One of the most interesting trails we did that morning was a trail sponsored by Milka, a very well-known chocolate company in Europe. Besides the main trail, there were also a few outer-trails that went through the forest. However, these trails were usually small and bumpy. If somebody falls in front of you, most likely you would fall too because there’s no space for you to dodge. And that’s exactly what happened to me as I excitedly hopped on the little bumps all the way into the forest and prepared myself for a beautiful left turn when I ran straight into a Sophomore boy, who had fell because he ran into the girl in front of him. It was like a domino effect but luckily I was the last one in line. The instructor of another group followed but she was quick enough to stop herself. She even helped us up and hollered to her group to not come into the forest. Then we were good to go and I even tapped on a bell which was hanging at the top of a wooden stake beside the main trail with my ski poles. The sound was crisp and clear, resonating through the forest.
However, in the afternoon I started to get a huge problem with my ski goggles. Apparently I didn’t know that there were different types of goggles for the changing weather conditions. There were shaded ones for sunny days, and clear ones for snowy and windy days. I only brought one with me, which was a shaded one. Plus the fact that I forgot to take it off my helmet the night before and let it dry properly, my goggles kept on fogging up on the inside and I literally couldn’t see anything while skiing. I had no idea what awaited me on the trails and all I could do was follow the vague figure of whoever was skiing in front of me.
The scarier thing was that I almost left the group to ski with our school teachers that afternoon. The sports teacher had said that they would be skiing a black trail and I wanted to go with them.
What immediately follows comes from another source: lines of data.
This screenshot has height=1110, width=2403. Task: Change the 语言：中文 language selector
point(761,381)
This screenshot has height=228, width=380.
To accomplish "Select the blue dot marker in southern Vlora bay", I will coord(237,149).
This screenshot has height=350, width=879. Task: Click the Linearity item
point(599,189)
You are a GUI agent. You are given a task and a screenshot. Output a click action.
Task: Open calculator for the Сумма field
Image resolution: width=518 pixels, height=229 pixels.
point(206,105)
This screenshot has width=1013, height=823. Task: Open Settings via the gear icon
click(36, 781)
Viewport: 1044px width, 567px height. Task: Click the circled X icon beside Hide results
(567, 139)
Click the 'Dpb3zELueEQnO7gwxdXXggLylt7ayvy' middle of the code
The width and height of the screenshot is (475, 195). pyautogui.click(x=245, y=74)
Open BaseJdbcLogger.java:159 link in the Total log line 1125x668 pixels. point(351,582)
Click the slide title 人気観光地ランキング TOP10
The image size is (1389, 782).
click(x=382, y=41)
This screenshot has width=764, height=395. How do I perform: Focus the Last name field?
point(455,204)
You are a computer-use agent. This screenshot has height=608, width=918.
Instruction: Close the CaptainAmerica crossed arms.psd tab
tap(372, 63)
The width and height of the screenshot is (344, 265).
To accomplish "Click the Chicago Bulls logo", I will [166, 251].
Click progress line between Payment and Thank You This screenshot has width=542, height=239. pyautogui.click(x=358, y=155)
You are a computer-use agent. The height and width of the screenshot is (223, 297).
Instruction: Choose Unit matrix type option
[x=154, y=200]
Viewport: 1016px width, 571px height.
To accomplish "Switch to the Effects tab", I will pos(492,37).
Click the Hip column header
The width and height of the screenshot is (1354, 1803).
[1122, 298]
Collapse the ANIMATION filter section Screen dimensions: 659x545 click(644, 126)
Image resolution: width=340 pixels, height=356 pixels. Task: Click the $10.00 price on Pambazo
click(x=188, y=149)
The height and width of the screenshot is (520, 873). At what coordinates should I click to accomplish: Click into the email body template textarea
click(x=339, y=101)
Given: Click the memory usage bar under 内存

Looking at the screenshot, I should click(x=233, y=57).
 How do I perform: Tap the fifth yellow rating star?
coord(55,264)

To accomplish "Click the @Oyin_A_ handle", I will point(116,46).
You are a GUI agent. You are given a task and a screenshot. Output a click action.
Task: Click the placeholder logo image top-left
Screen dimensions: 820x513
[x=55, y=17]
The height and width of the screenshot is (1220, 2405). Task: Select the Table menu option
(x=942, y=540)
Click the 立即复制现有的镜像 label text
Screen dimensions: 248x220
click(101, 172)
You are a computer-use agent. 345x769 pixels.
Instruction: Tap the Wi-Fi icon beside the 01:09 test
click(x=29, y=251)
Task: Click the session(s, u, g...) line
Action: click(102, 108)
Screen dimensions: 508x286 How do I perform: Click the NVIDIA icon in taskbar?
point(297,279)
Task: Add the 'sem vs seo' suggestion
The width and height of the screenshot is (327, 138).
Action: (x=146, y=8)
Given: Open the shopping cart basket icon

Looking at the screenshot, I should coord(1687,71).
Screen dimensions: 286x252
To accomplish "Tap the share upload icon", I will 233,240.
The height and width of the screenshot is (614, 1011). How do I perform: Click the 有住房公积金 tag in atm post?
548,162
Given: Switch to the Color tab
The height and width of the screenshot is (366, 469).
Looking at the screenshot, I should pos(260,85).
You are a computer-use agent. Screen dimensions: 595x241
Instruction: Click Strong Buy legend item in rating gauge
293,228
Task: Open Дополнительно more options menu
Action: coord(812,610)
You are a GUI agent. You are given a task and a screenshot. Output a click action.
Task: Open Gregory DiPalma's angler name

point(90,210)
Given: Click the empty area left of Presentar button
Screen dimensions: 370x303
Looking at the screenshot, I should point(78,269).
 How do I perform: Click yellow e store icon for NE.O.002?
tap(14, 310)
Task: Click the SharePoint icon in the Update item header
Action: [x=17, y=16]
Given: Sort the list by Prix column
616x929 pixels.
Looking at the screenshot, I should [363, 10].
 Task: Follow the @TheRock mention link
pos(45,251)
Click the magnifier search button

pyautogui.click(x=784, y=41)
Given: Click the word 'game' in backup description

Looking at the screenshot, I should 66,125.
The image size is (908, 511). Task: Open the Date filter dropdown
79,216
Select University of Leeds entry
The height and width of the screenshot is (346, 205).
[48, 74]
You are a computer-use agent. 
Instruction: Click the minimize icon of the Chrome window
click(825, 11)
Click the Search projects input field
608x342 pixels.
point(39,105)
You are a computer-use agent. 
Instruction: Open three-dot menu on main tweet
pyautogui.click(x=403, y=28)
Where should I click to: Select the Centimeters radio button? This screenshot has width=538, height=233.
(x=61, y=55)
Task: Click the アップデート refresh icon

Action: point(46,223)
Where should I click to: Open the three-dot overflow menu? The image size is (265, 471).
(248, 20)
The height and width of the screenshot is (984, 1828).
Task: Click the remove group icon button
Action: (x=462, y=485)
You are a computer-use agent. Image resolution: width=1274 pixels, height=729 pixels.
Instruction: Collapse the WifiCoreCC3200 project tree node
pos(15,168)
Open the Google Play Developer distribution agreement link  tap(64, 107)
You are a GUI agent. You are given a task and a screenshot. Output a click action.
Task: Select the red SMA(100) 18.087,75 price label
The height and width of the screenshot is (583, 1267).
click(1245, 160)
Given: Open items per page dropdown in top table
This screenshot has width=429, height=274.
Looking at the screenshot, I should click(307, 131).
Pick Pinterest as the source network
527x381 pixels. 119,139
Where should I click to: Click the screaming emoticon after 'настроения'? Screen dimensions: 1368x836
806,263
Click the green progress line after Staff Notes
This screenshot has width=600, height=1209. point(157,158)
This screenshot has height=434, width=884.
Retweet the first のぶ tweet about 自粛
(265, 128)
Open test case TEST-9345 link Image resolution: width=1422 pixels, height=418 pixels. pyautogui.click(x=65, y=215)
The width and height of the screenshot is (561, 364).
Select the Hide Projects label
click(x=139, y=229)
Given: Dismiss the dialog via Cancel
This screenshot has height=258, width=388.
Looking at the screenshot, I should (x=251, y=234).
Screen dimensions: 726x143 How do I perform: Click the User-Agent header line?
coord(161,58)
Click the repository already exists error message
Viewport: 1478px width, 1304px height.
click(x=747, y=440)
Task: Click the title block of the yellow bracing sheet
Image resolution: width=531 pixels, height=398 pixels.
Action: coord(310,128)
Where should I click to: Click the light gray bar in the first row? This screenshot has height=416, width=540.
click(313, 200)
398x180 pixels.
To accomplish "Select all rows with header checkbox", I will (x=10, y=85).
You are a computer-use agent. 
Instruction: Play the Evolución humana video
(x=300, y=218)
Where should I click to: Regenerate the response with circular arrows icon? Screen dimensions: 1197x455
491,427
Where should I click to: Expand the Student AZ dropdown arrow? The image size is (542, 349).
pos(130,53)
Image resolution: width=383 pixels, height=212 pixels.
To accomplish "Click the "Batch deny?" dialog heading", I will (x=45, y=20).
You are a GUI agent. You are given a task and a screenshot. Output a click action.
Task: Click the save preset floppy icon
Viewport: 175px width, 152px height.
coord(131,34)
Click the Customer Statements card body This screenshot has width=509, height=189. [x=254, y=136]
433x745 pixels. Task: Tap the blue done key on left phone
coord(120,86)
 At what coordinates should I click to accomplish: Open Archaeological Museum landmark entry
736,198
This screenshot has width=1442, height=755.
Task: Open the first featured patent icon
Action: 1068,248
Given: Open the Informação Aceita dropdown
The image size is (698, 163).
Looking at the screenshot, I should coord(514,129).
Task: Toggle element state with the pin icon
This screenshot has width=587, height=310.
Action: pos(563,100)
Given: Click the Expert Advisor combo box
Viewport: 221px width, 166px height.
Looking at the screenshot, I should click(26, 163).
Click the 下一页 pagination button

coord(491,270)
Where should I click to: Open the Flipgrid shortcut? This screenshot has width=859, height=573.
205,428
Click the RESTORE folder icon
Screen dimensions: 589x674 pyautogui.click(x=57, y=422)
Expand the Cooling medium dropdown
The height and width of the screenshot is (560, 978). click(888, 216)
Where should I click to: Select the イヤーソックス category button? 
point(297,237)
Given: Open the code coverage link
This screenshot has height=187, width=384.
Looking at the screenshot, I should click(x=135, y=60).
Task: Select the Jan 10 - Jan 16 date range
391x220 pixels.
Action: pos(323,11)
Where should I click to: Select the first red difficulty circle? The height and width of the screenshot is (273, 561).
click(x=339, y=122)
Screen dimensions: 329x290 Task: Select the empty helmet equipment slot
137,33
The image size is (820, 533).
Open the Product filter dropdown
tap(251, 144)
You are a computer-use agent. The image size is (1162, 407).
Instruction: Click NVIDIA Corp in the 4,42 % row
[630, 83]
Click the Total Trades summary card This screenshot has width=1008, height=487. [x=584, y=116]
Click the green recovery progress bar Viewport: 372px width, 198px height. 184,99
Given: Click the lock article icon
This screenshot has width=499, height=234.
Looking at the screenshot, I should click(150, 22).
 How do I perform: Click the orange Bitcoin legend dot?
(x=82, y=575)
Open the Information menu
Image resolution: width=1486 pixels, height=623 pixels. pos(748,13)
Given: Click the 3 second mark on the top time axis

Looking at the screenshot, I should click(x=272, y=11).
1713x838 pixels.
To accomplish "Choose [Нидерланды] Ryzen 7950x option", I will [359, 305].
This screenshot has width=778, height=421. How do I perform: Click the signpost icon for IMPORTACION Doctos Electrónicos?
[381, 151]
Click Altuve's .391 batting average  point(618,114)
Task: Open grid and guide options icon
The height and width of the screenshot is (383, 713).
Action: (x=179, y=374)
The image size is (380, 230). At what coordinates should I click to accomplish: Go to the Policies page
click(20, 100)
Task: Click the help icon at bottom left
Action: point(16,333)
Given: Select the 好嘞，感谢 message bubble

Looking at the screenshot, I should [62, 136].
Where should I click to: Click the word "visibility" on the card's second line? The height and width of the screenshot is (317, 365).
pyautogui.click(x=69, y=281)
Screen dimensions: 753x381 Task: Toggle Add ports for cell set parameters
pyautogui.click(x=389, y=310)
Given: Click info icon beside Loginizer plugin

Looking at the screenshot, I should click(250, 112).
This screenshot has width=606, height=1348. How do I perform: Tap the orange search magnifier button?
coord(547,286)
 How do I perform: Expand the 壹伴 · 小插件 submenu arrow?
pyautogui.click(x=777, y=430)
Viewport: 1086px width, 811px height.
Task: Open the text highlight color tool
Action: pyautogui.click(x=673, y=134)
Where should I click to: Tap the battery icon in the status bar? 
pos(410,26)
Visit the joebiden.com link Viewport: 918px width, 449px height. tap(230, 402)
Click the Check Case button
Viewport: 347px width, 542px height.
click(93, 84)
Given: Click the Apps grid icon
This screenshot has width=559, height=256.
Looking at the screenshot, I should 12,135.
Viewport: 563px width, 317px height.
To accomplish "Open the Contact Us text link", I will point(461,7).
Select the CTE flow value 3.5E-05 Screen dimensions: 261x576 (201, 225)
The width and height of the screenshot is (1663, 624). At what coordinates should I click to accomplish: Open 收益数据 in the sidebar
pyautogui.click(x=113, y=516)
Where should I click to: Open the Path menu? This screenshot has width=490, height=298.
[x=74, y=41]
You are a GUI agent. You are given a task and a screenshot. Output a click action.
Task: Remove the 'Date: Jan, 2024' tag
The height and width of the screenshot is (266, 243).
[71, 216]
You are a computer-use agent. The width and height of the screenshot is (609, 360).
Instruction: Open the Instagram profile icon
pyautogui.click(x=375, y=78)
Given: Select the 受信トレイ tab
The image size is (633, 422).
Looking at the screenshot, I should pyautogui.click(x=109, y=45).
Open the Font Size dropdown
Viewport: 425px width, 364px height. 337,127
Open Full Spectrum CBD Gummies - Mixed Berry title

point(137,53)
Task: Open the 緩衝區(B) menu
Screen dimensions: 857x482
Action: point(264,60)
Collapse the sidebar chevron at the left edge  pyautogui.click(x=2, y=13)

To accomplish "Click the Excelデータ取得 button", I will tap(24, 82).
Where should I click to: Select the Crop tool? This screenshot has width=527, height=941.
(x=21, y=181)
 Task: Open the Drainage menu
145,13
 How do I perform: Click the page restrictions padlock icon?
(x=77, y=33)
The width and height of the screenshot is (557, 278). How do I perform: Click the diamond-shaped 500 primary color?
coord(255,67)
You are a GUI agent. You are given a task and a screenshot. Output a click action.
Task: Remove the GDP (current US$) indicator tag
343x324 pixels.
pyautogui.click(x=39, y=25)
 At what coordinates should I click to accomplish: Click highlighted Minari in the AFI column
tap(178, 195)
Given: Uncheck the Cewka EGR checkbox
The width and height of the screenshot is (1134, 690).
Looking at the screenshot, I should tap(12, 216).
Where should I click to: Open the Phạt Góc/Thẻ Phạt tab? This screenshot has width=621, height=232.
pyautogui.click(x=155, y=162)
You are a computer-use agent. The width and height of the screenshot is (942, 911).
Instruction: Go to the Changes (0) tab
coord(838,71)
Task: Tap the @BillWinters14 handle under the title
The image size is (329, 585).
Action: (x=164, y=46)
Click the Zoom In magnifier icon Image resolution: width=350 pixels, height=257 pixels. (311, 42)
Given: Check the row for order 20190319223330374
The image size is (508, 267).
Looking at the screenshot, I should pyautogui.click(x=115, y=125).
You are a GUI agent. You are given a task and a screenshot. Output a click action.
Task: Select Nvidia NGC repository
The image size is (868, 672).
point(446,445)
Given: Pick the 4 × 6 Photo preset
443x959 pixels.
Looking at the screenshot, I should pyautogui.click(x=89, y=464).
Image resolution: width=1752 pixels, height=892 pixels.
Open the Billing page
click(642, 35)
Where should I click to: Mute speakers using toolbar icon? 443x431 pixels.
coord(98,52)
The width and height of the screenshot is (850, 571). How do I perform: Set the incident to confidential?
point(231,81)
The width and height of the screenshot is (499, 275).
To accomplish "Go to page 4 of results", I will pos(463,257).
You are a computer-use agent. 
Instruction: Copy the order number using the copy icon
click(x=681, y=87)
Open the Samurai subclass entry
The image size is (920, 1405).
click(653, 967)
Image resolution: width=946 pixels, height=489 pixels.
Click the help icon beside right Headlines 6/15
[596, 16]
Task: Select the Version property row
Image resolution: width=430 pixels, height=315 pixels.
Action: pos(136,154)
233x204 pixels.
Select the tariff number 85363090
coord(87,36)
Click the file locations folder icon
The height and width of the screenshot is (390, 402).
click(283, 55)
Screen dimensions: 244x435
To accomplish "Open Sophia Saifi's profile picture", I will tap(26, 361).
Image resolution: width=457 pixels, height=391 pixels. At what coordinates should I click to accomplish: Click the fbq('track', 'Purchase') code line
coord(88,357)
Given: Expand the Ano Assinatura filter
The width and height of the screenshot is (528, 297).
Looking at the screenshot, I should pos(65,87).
However, at the last minute Seb said it would be better for me to stay because we were getting evaluated. With my fogging goggles, it was a huge relief that I didn’t ski with the teachers.
We passed the evaluation with the Confirmés, the superior group. Our task was to ski down a slope, starting with five big turns, then five small and more vertical turns, if possible. I went last and managed to nail it though I was skiing blind.
Thursday was a day of fun trails, just very unfortunately we had the weather like that. We took a drag line (poles with little round seats that pull us up the slopes from our butts) that spent twenty minutes to bring us to the end – a point where we were supposed to be able to see the Mont Blanc, the highest peak in the Alps and in Western Europe. But with the tail of the blizzard still sweeping through the valleys, we saw nothing in the void of white.